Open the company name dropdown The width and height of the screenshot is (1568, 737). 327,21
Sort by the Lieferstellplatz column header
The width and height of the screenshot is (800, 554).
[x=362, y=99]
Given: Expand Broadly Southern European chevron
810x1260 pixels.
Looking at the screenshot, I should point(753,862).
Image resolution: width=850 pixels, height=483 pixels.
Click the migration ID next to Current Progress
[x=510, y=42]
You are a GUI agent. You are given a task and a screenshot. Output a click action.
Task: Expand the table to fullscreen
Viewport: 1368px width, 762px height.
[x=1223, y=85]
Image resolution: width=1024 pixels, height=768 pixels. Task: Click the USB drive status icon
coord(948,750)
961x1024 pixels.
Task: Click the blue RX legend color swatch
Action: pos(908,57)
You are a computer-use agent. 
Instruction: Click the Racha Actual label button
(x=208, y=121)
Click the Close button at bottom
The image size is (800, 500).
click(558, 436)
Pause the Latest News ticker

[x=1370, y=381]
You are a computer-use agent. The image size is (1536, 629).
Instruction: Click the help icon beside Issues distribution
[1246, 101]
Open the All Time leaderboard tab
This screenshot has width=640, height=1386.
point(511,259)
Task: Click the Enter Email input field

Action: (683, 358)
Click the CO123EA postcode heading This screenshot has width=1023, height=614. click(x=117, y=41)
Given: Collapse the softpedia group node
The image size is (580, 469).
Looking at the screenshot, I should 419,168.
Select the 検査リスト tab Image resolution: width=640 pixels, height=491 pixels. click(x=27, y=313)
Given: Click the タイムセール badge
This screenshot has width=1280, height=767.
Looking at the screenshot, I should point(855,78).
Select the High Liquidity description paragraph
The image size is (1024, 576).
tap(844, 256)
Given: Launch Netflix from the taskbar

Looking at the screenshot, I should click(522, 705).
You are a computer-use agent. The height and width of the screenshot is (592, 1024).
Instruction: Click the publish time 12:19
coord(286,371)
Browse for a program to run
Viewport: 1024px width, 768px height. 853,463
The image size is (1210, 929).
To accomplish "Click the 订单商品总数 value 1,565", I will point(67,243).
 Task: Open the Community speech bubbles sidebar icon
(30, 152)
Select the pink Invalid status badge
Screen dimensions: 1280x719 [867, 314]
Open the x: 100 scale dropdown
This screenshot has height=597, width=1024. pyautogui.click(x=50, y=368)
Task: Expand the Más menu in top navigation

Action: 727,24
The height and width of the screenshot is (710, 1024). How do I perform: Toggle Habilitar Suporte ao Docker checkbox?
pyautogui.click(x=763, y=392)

========

How to complete this task: If a line above contains the word "agent", list it.

Result below:
You are a GUI agent. You are given a task and a screenshot. Output a click action.
You are a computer-use agent. 
You are a computer-use agent. The image size is (1536, 629).
You are a computer-use agent. The height and width of the screenshot is (592, 1024).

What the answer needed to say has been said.